Data extracted from a collection
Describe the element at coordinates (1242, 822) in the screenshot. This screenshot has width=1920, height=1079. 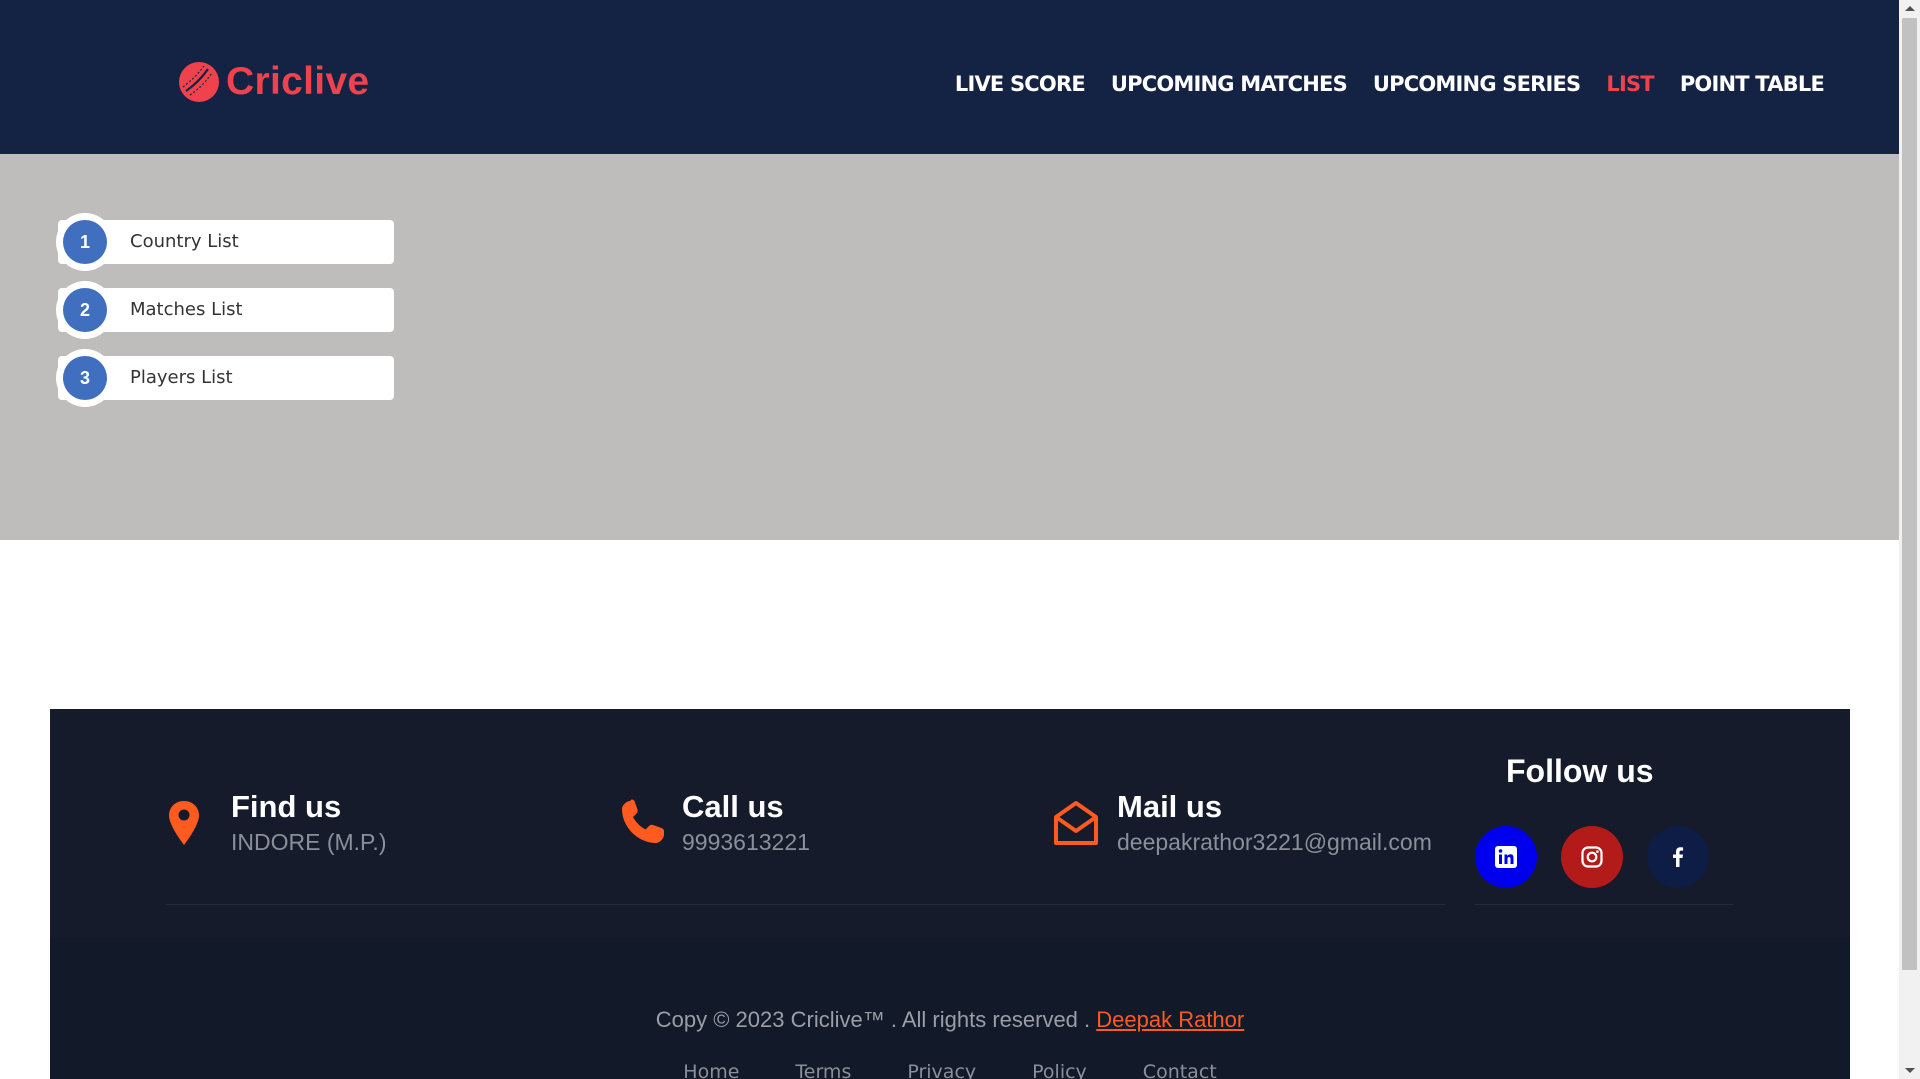
I see `contact-mail-us: Mail us deepakrathor3221@gmail.com` at that location.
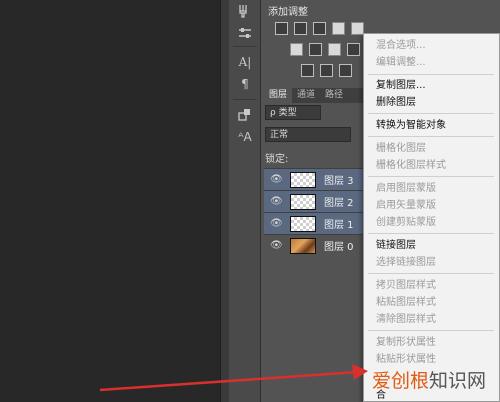 This screenshot has height=402, width=500. What do you see at coordinates (334, 50) in the screenshot?
I see `black-white-icon` at bounding box center [334, 50].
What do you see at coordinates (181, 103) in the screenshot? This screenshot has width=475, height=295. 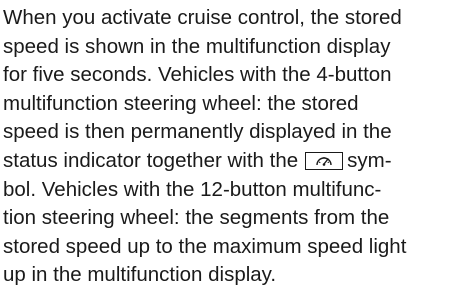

## TRY IT
Update the listing by replacing "Describe the element" with "Identify the element" and leaving all other text unchanged. Leave the pictures out of your answer.

## RESPONSE
Identify the element at coordinates (1242, 822) in the screenshot. This screenshot has width=1920, height=1079. 
I see `contact-mail-us: Mail us deepakrathor3221@gmail.com` at that location.
 This screenshot has height=402, width=500. What do you see at coordinates (334, 50) in the screenshot?
I see `black-white-icon` at bounding box center [334, 50].
What do you see at coordinates (181, 103) in the screenshot? This screenshot has width=475, height=295. 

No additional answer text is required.